[Available records]:
────────
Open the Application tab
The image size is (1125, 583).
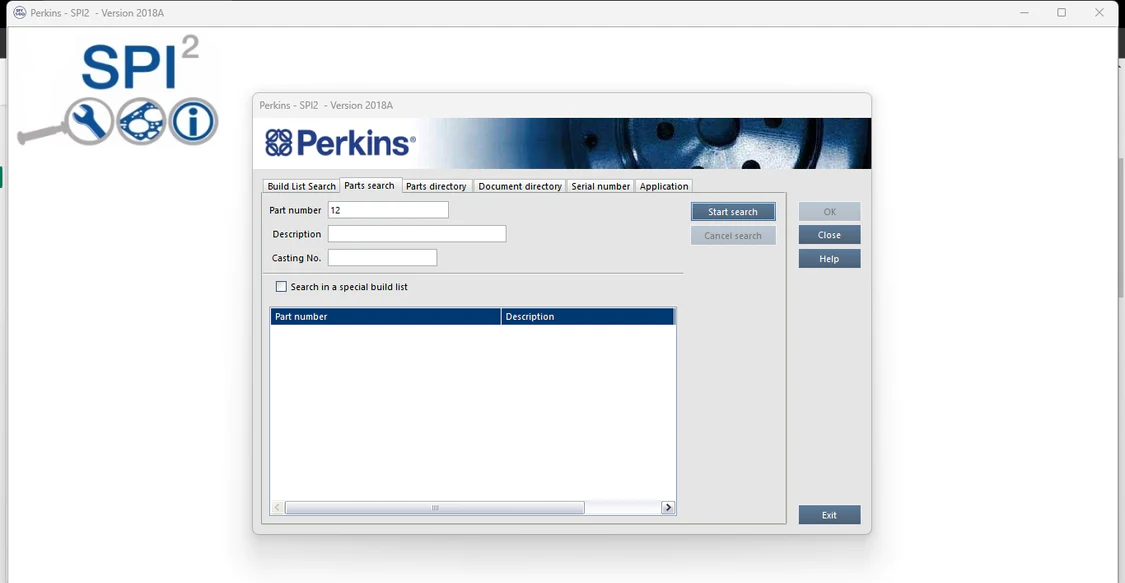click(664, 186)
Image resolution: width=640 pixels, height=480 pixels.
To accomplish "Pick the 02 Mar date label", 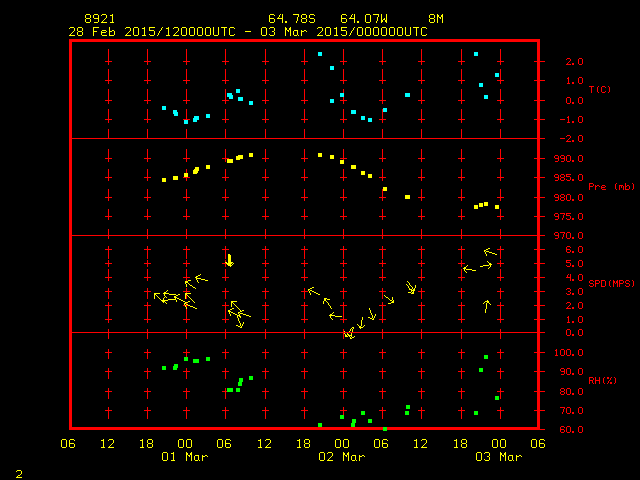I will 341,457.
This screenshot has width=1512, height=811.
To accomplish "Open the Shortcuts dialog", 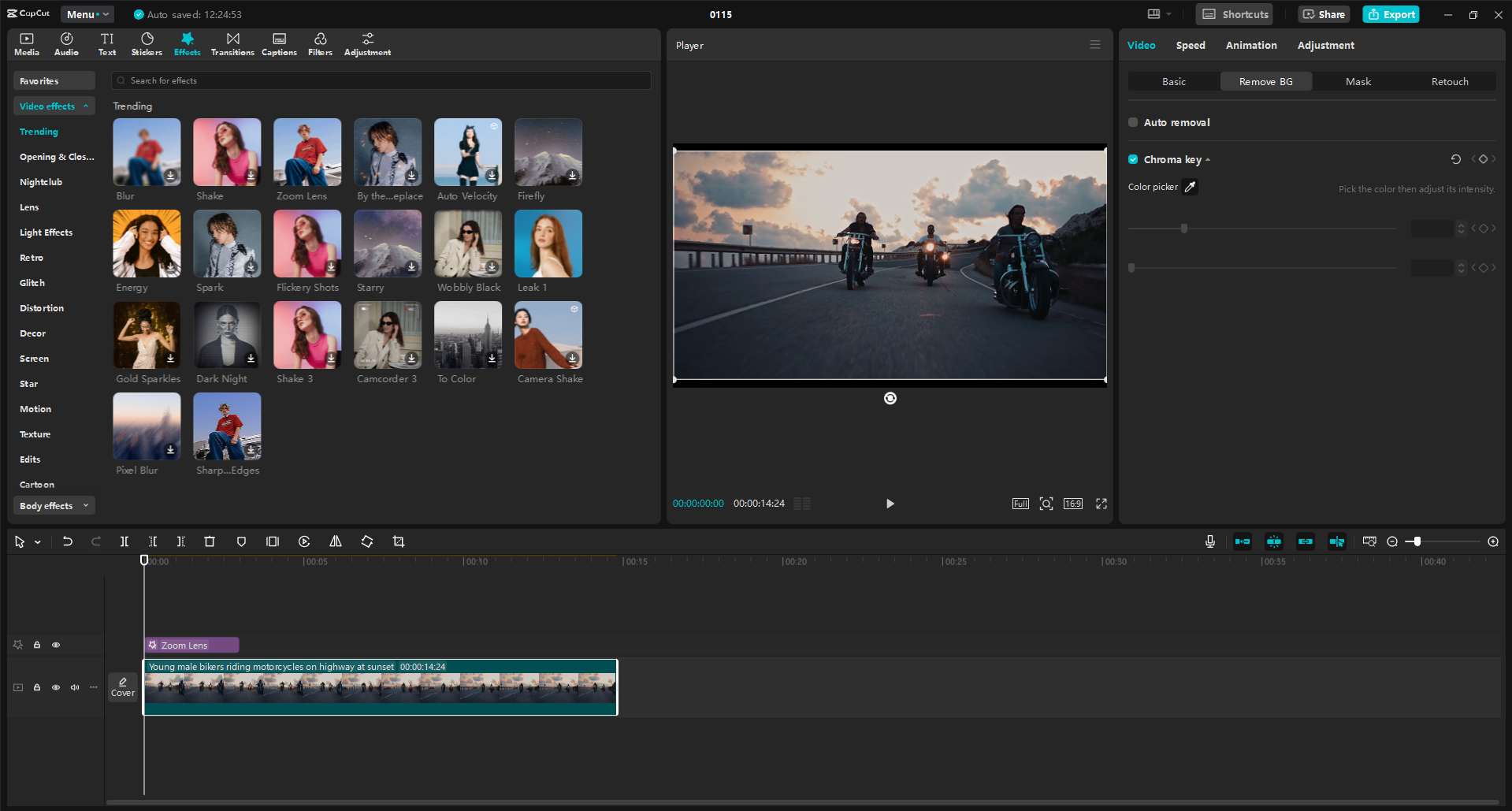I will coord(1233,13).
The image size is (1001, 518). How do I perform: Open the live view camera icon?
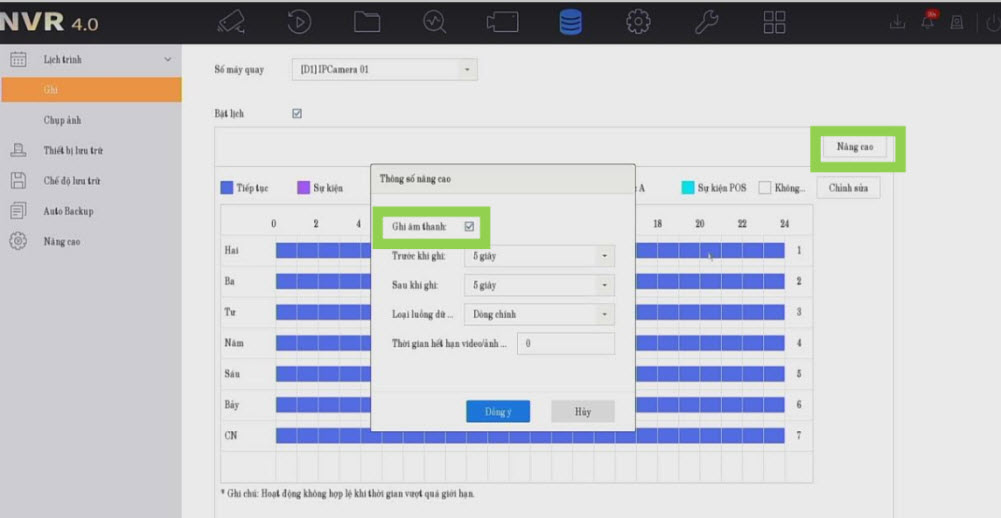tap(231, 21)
────────
[Task objective]: Count the lines above that contain the word "height". Reply with only that number.

[Reply to the exercise]: 2